In 2010, Andrei Sannikov, an opposition activist in exile and Belarus’ former deputy minister of foreign affairs (1995-1996), ran a prominent campaign against the incumbent Aleksander Lukashenko in the Belarusian presidential election. Lukashenko, in power since 1994, went on to claim victory, while Sannikov, who garnered the second highest percentage of votes, was promptly arrested post-election for participating in a peaceful protest against perceived electoral fraud.
Sannikov would remain behind bars for the next 16 months, gaining international recognition as a political prisoner and suffering a harrowing ordeal at the hands of Belarus’s criminal justice system. After his release in 2012, he was forced to flee the country, receiving political asylum in the UK, where he continues his work for a free and democratic Belarus.
To mark the launch of his memoirs My Story: Belarusian Amerikanka or Elections under Dictatorship, ARTICLE 19 invited guests to an evening of conversation and discussion with Andrei Sannikov, where they could hear about his journey from the top echelons of political power to the pro-democracy opposition movement, his campaign as a presidential candidate and his experiences in the Belarusian prison system. This evening also explored the methods and effectiveness of international pressure, which Sannikov believes contributed to his release.
ARTICLE 19 takes its name from Article 19 of the United Nations Declarion of Human Rights and envisages a world where people are free to speak their opinions, to participate in decision-making and to make informed choices about their lives
For this to be possible, ARTICLE 19 asserts that people everywhere must be able to exercise their rights to freedom of expression and freedom of information, as without these rights, democracy, good governance and development cannot happen.

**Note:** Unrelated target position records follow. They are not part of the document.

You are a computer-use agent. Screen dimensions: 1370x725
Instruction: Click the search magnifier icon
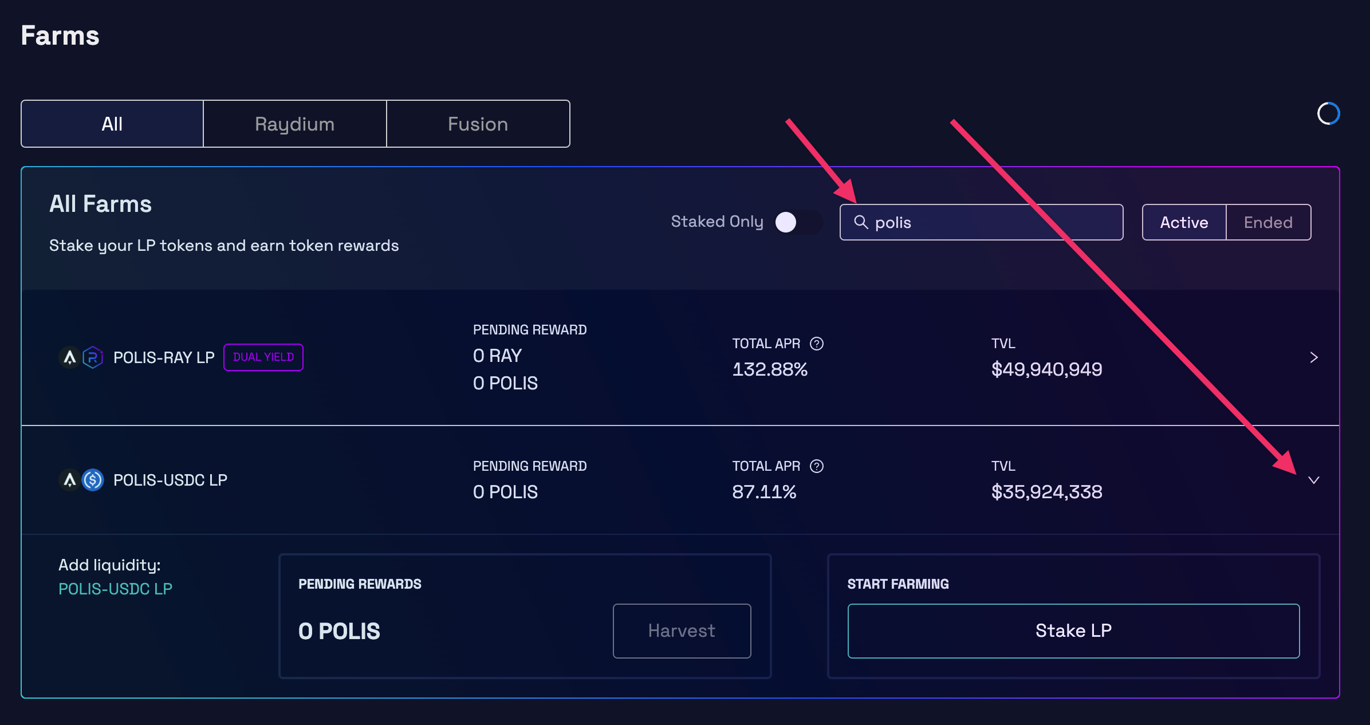point(863,222)
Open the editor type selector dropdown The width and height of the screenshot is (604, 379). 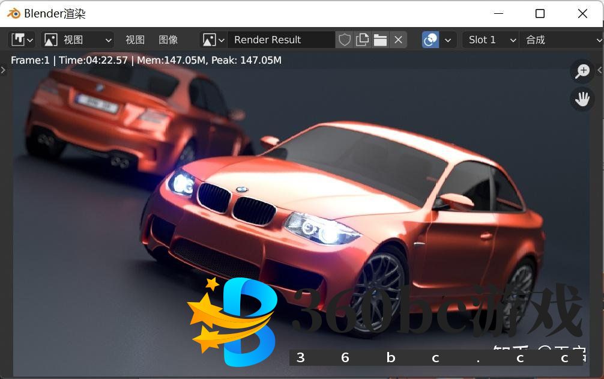22,40
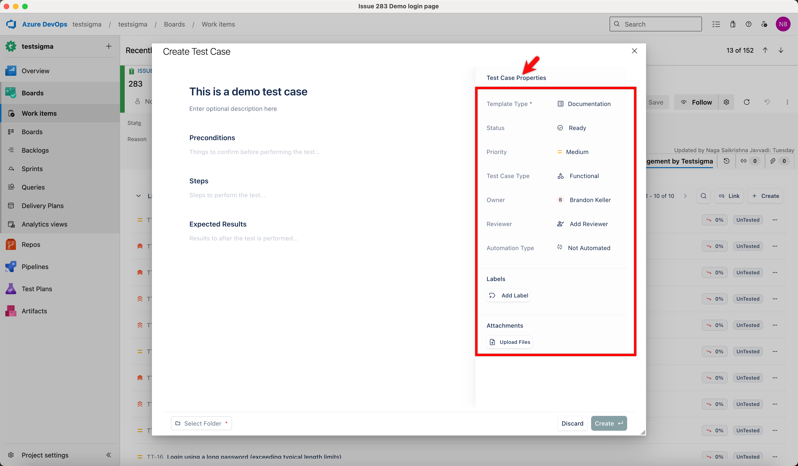Undo changes using the revert icon

[767, 102]
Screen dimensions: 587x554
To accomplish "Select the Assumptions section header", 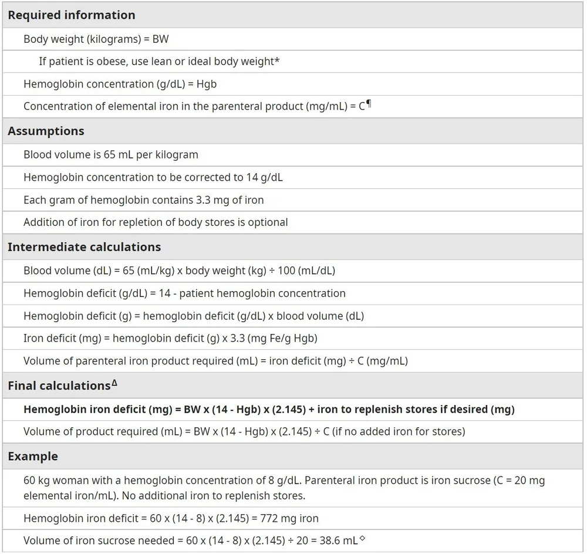I will point(46,131).
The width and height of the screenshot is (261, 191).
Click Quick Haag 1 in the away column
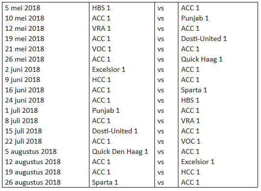click(202, 60)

ARTICLE 19 therefore campaigns around the world in defence of these rights. With offices in Bangladesh, Brazil, Kenya, Mexico, Myanmar, Tunisia, Senegal, the UK and the USA and in collaboration with 90 partners worldwide, they:
– work on behalf of freedom of expression wherever it is threatened
– advise on the development of legislation to protect freedom of expression and freedom of information in countries emerging from conflict, war and genocide.
– campaign to safeguard pluralism, independence and diversity of views in the media
– champion freedom of expression, including freedom of information, as a fundamental human right that is central to the protection of other rights
– and advocate for freedom of information legislation to ensure transparency and to strengthen citizens’ participation.